The Secret of Platform 13
Macmillan Children’s Books 2009 (1994)
A quest to find a missing prince. A portal that opens for a few days every nine years. A rescue mission by a hand-picked team. Obstacles to be overcome — or else disaster follows. Eva Ibbotson writes a witty narrative that combines a comedy of errors with incipient tragedy, likeable protagonists with a dastardly antagonist, familiar landmarks with an insular fairyland straight out of legend.
Forget cranky critics who archly suggest J K Rowling ripped off ideas from this fantasy for her Boy Who Lived series: bar an access to a magical world via a platform on Kings Cross Station in London — Platform 13 as opposed to Nine & Three Quarters — and a boy rudely separated from his parents (and forced to sleep in a cupboard) there is little else that they share … apart from the usual staples of witches and wizards, fantastic beasts and non-magic users.
The secret of platform 13, revealed in the first few pages, is that there is a kind of wormhole to the Island in the disused Gents toilet on Platform 13, access to which is available only during a narrow window of opportunity. Inhabitants from both worlds can use this ‘gump’ but actually very few non-magical people are aware of it.
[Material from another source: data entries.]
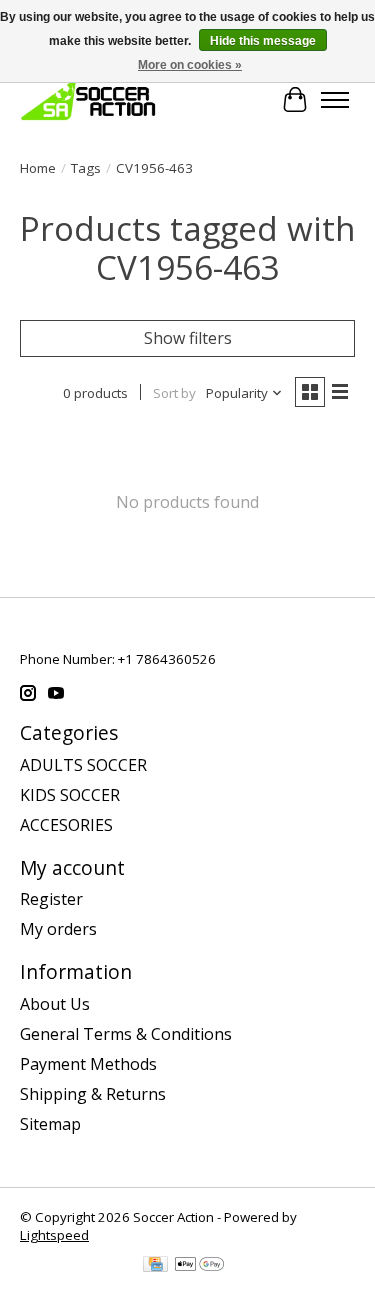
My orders (58, 929)
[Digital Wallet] (199, 1266)
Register (51, 899)
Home (38, 168)
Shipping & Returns (93, 1094)
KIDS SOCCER (70, 795)
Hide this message (263, 41)
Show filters (188, 338)
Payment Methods (88, 1064)
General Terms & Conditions (126, 1034)
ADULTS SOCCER (83, 765)
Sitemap (50, 1124)
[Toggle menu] (335, 100)
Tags (86, 168)
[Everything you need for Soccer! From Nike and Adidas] (88, 99)
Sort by (174, 393)
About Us (55, 1004)
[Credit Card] (155, 1266)
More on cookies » (190, 65)
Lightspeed (54, 1235)
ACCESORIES (66, 825)
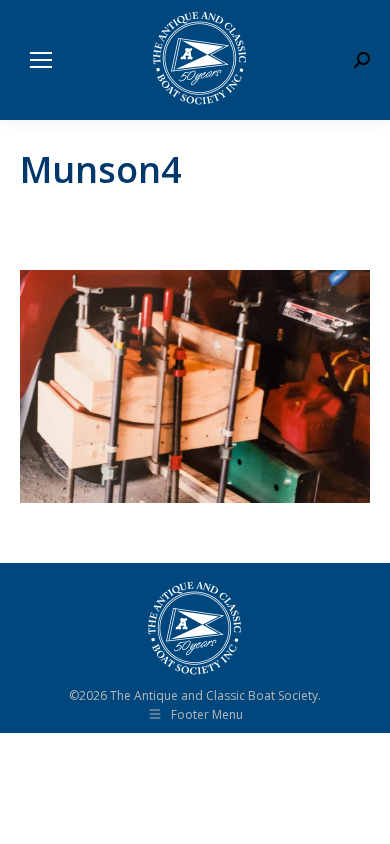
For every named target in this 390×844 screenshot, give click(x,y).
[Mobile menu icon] (41, 60)
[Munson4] (195, 386)
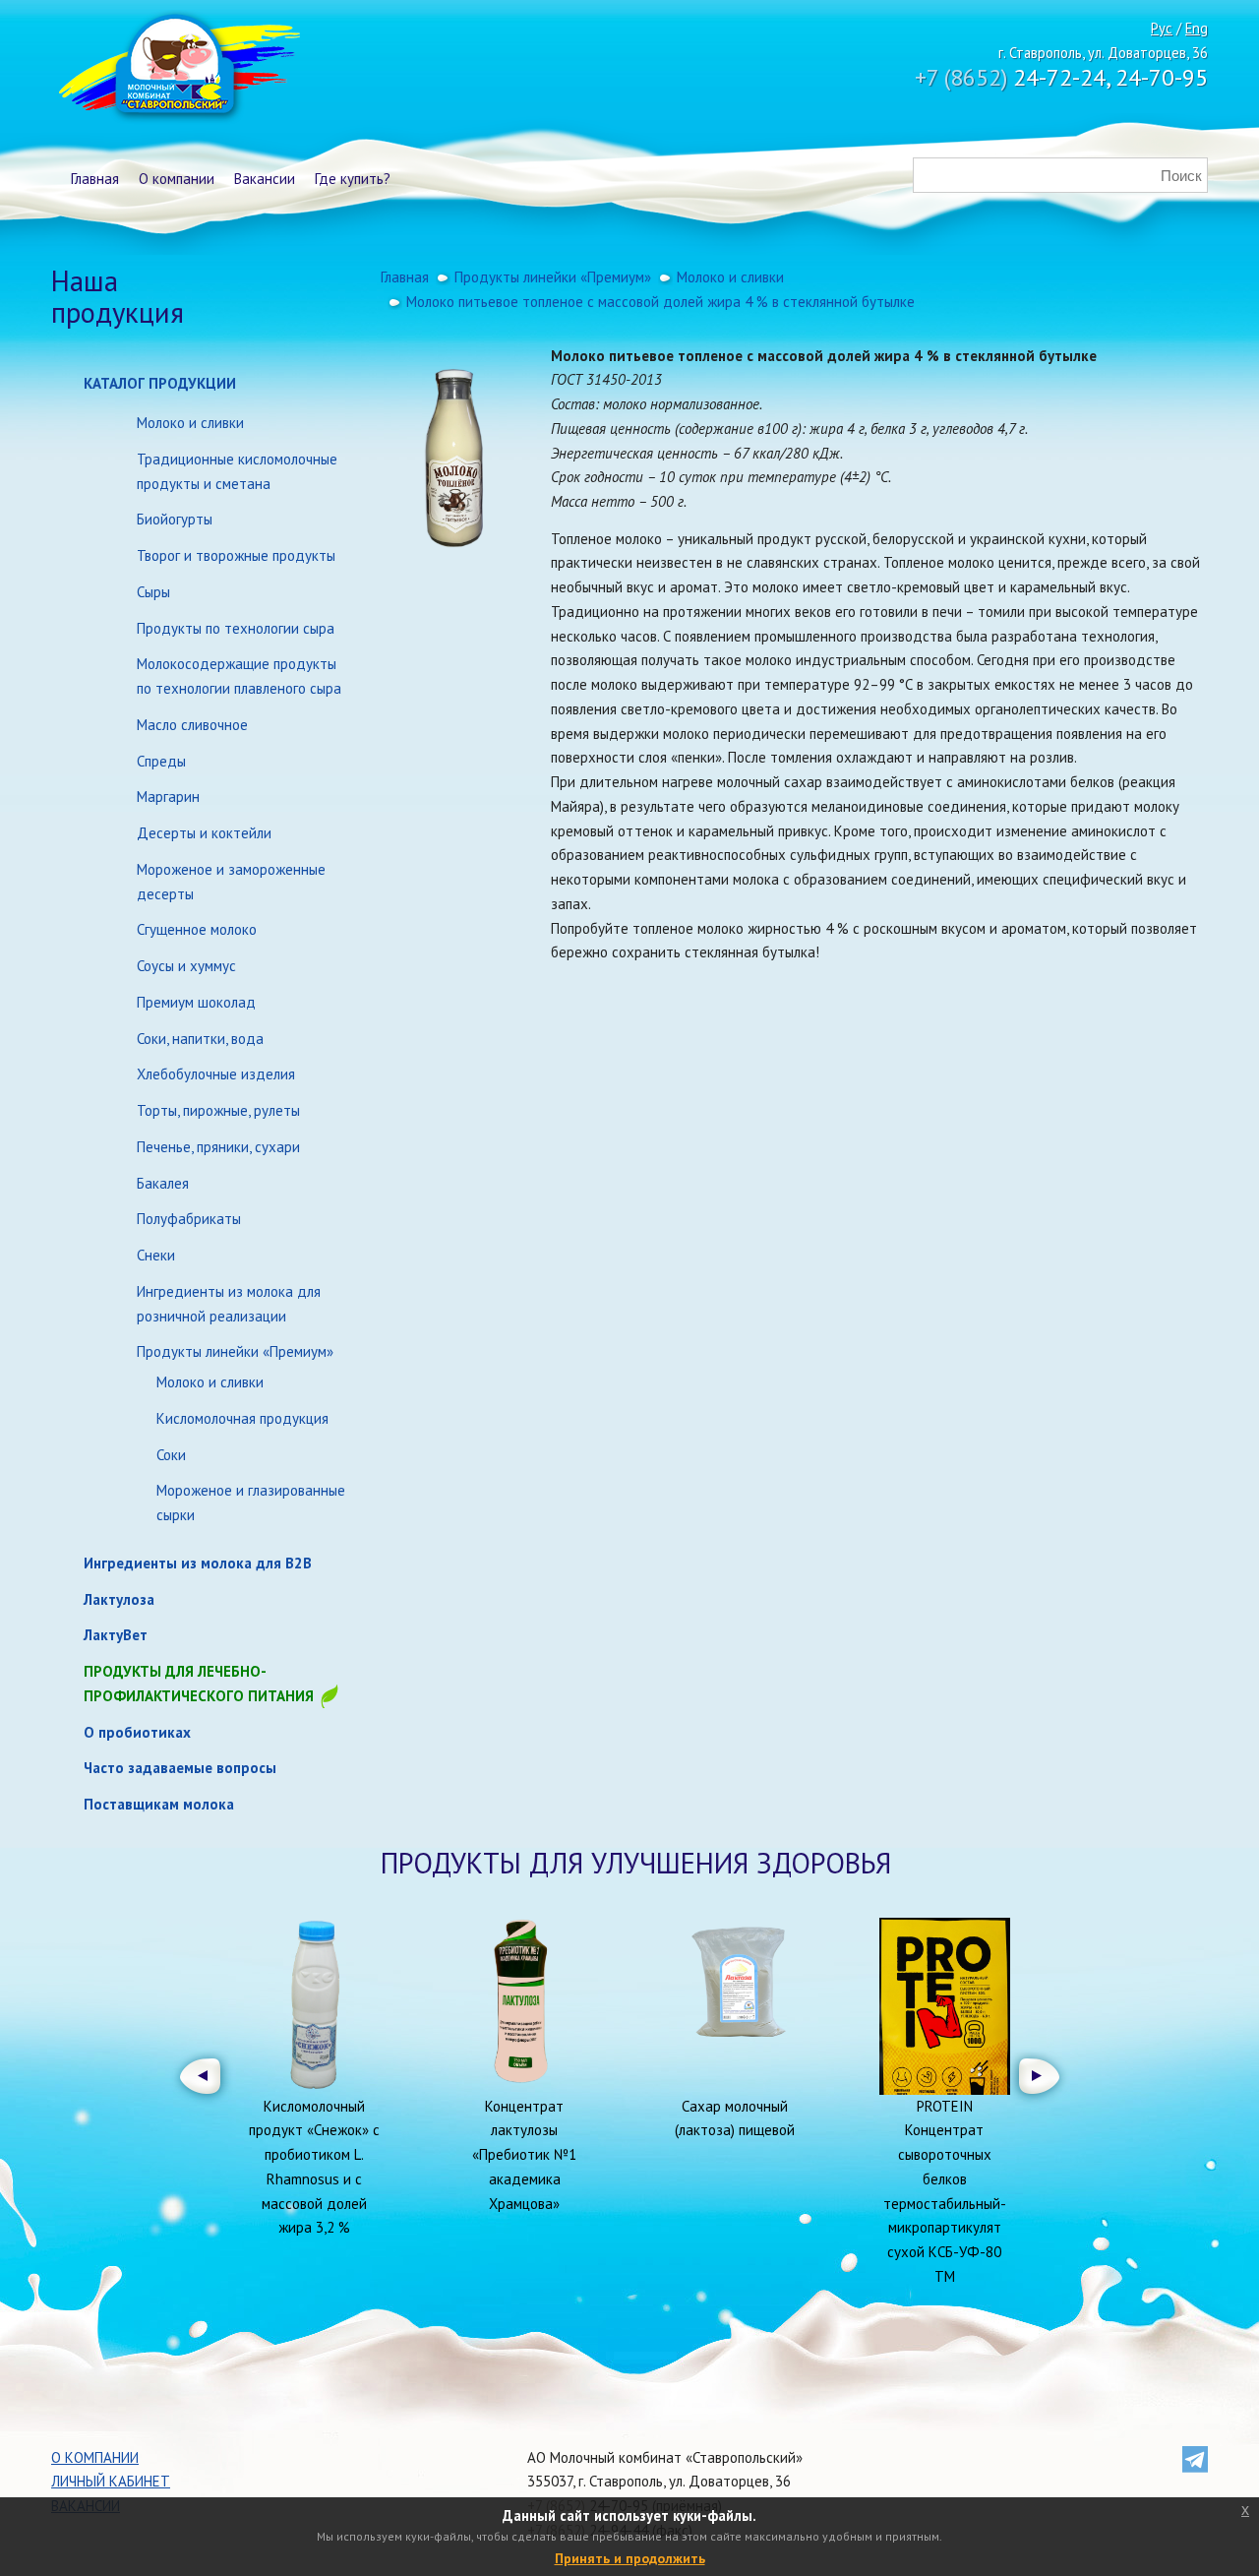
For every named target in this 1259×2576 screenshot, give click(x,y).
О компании (176, 178)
When the baby prince’s nostalgic nurses make a return visit to London they’re devastated when their charge is kidnapped whilst they’re buying fish and chips, and the Island’s Royal Family have to wait another nine years before an attempt can be made to rescue him.
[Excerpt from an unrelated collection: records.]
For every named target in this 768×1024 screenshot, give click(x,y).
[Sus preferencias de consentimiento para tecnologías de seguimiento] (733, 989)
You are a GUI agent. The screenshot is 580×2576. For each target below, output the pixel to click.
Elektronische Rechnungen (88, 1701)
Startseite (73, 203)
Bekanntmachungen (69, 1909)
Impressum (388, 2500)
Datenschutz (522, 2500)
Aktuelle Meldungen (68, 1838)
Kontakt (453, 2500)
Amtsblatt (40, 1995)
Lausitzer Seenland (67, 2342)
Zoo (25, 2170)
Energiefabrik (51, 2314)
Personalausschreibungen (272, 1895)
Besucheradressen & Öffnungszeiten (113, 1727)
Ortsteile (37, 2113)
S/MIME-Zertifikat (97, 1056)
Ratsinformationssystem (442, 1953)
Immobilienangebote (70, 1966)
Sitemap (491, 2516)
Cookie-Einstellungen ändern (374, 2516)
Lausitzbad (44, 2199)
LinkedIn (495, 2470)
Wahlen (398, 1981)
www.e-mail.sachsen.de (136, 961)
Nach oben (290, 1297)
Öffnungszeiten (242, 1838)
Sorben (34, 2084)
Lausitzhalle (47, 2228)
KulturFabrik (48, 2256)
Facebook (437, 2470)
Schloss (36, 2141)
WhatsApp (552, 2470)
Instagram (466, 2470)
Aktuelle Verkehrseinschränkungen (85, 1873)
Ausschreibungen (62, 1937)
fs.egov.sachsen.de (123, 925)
Thus emerges a case of role reversal: traditionally it’s human children who are kidnapped by the fairies, not vice versa. Eventually the grieving parents are able to send a hand-picked team consisting of a wizard, a fey, a cyclops and a young hag called Odge Grimble to locate and retrieve the lost prince before the gump closes again. But the youngster they discover, one Raymond Trottle, turns out to be an appallingly rude, spoilt individual, with a mother whom no one would want to wish on their worst enemy.
Ibbotson’s playing with tropes is clever and, beneath the playful whimsy, serious. Many children harbour the daydream that they are in reality adopted, born to inherit an unknown destiny; here, the author expends some care to show the desperation of parents: the King and Queen who have lost their newborn son, and Mrs Trottle who, childless, selfishly resorts to a cruel substitution to adopt a youngster of her own.
As it turns out, the team of Islanders (including young Odge) and the supernatural denizens of London are more enamoured with the ill-treated Ben (the one who lives in a cupboard) than the awful Raymond, setting the stage for an intricate farce before, one hopes, it all comes right in the end.
Nostalgia for a lost life was a strong thread in Eva Ibbotson’s fiction, no doubt deriving from her family having to flee Austria in the troubled years leading up to the Second World War; it is certainly present in this novel where the lost prince is concerned. While, as with many fairytales, one hopes for a happy and fair outcome, Ibbotson is skilful in deploying delayed gratification: the course of true justice never did run smooth or novels would all be terribly short.
Though not as celebrated as other fantasy writers of her time (such as Diana Wynne Jones or Joan Aiken) Ibbotson remains known as a writer for younger readers, with Dial a Ghost, Which Witch? and Journey to the River Sea usually cited, but she also wrote adult novels, now repackaged for the YA market. On the basis of these she deserves all the renown her works can garner.